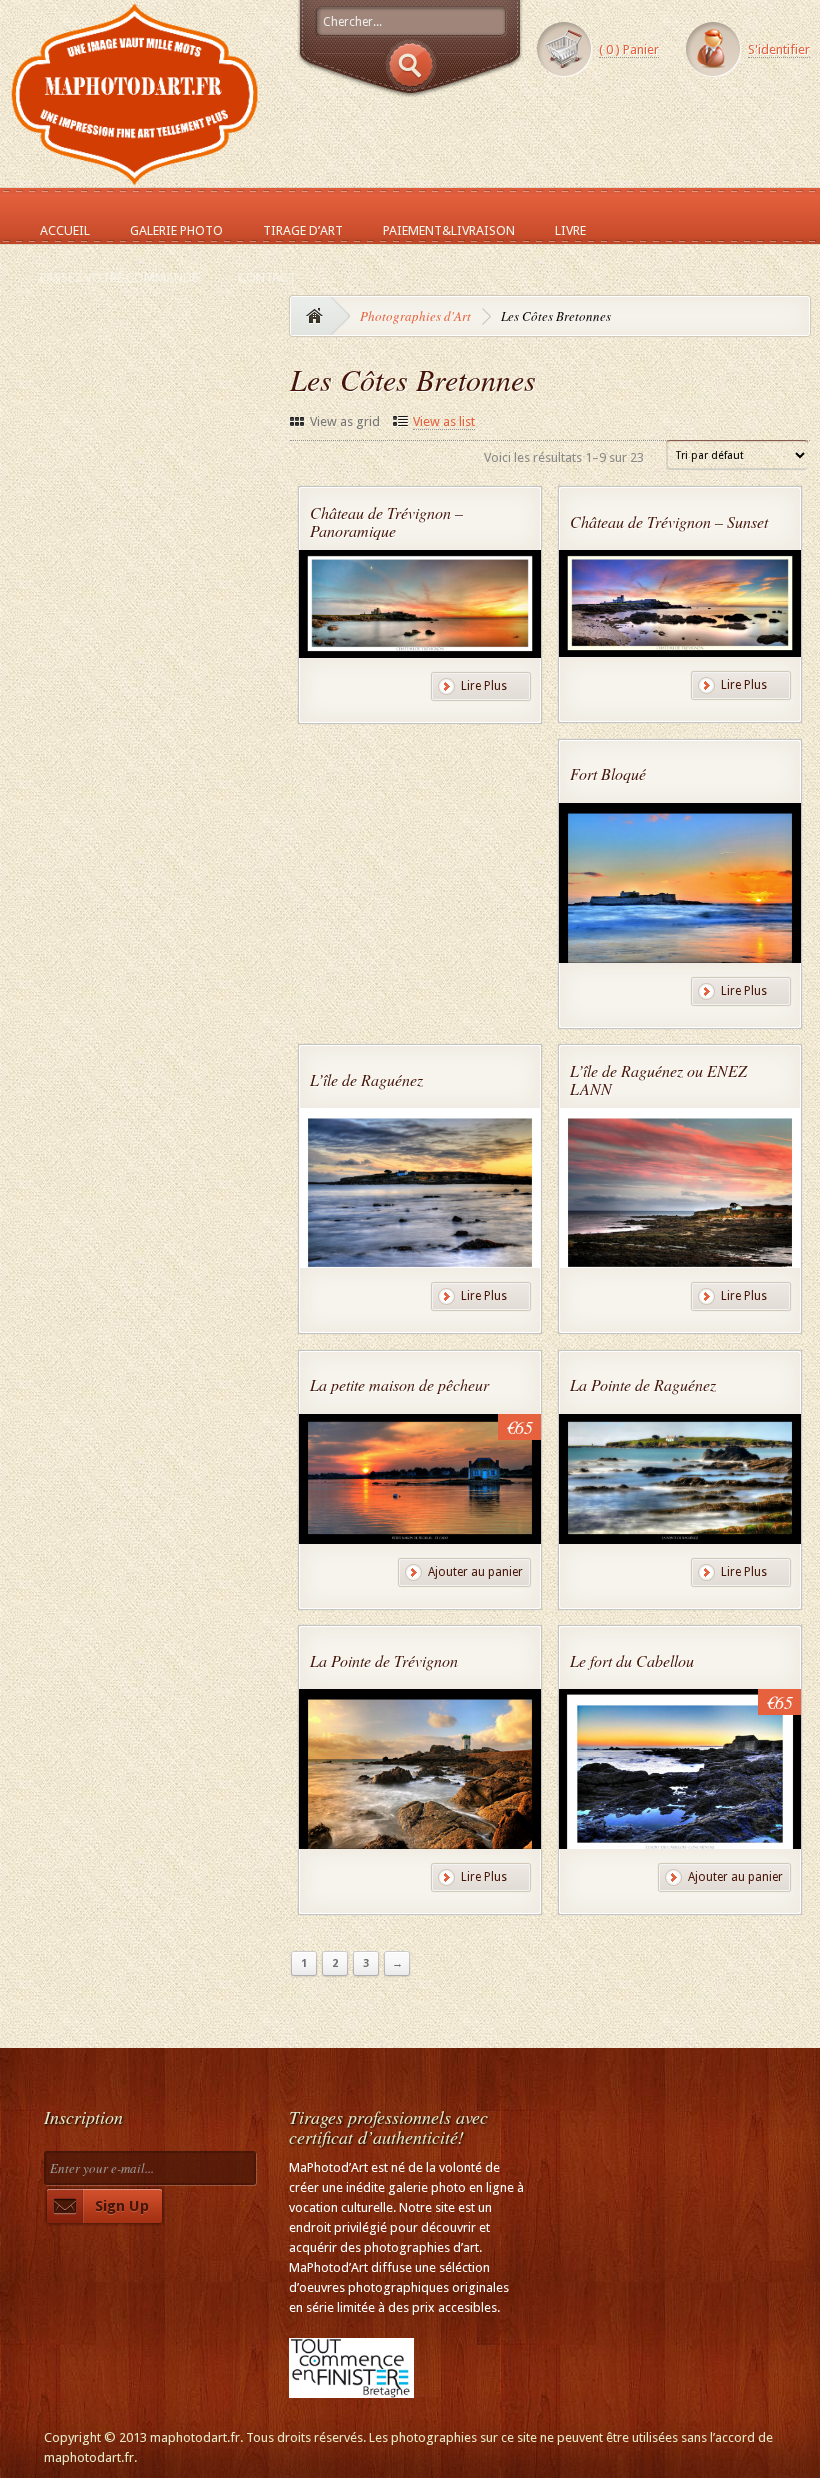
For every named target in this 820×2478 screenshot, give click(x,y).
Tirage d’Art (303, 230)
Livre (570, 230)
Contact (267, 277)
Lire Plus (484, 686)
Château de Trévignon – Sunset (669, 521)
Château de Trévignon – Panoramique (386, 521)
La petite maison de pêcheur (399, 1384)
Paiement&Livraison (449, 230)
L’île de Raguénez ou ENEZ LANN (658, 1079)
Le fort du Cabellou (632, 1660)
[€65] (420, 1534)
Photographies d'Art (415, 316)
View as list (444, 421)
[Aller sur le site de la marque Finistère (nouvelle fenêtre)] (351, 2387)
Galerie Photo (176, 230)
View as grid (345, 421)
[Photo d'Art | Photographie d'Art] (135, 176)
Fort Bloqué (608, 773)
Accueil (65, 230)
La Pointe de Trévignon (384, 1660)
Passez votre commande (119, 277)
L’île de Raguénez (366, 1079)
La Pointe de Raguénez (643, 1384)
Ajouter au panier (475, 1572)
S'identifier (779, 49)
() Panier (629, 49)
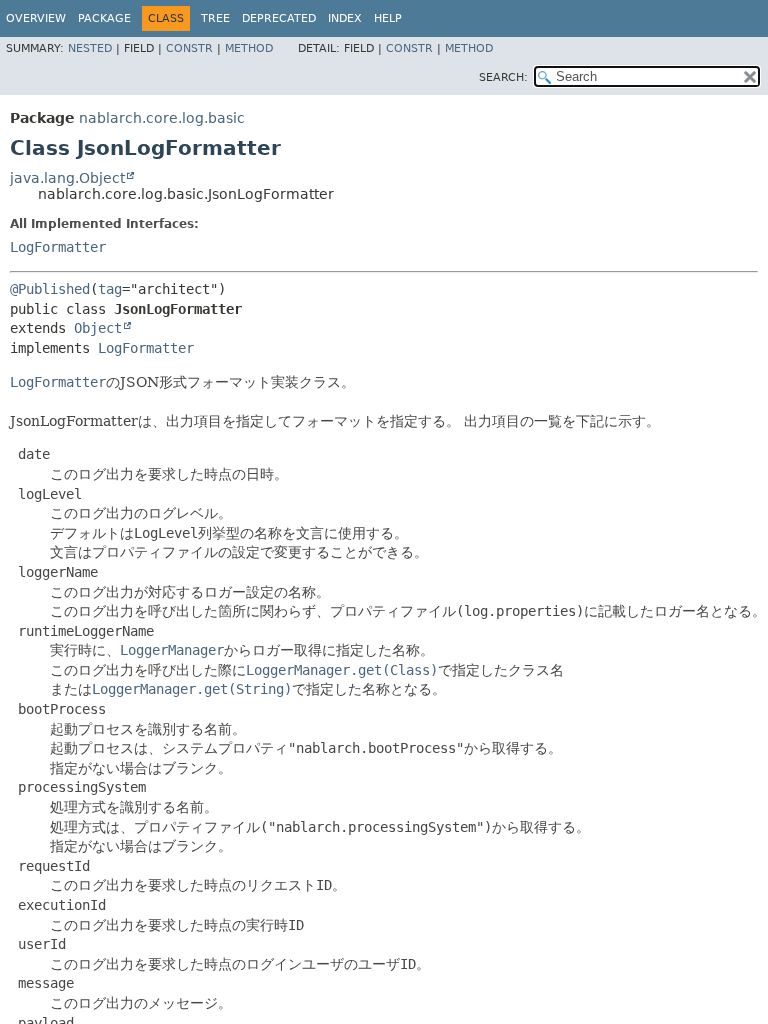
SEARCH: (503, 77)
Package (104, 18)
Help (388, 18)
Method (249, 48)
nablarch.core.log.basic (162, 118)
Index (345, 18)
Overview (36, 18)
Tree (215, 18)
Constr (189, 48)
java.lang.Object (67, 178)
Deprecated (279, 18)
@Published (50, 289)
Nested (90, 48)
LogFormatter (58, 247)
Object (98, 328)
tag (110, 289)
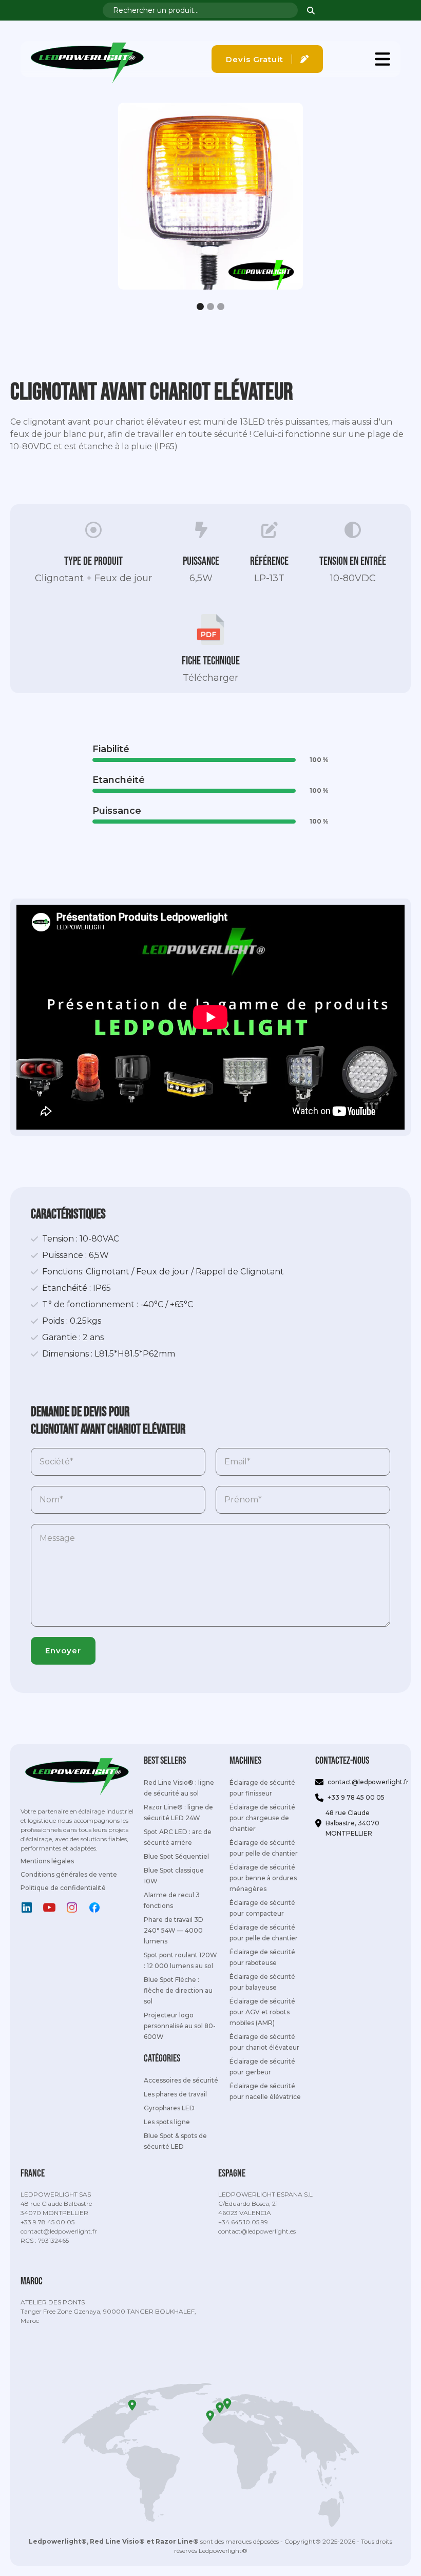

※

All lines above are to be restated word for word, with pictures excluded.

> Exercise output:
For every named target in this 820×2478 screenshot, give click(x,y).
Tirage d’Art (303, 230)
Livre (570, 230)
Contact (267, 277)
Lire Plus (484, 686)
Château de Trévignon – Sunset (669, 521)
Château de Trévignon – Panoramique (386, 521)
La petite maison de pêcheur (399, 1384)
Paiement&Livraison (449, 230)
L’île de Raguénez ou ENEZ LANN (658, 1079)
Le fort du Cabellou (632, 1660)
[€65] (420, 1534)
Photographies d'Art (415, 316)
View as list (444, 421)
[Aller sur le site de la marque Finistère (nouvelle fenêtre)] (351, 2387)
Galerie Photo (176, 230)
View as grid (345, 421)
[Photo d'Art | Photographie d'Art] (135, 176)
Fort Bloqué (608, 773)
Accueil (65, 230)
La Pointe de Trévignon (384, 1660)
Passez votre commande (119, 277)
L’île de Raguénez (366, 1079)
La Pointe de Raguénez (643, 1384)
Ajouter au panier (475, 1572)
S'identifier (779, 49)
() Panier (629, 49)
SEARCH: (503, 77)
Package (104, 18)
Help (388, 18)
Method (249, 48)
nablarch.core.log.basic (162, 118)
Index (345, 18)
Overview (36, 18)
Tree (215, 18)
Constr (189, 48)
java.lang.Object (67, 178)
Deprecated (279, 18)
@Published (50, 289)
Nested (90, 48)
LogFormatter (58, 247)
Object (98, 328)
tag (110, 289)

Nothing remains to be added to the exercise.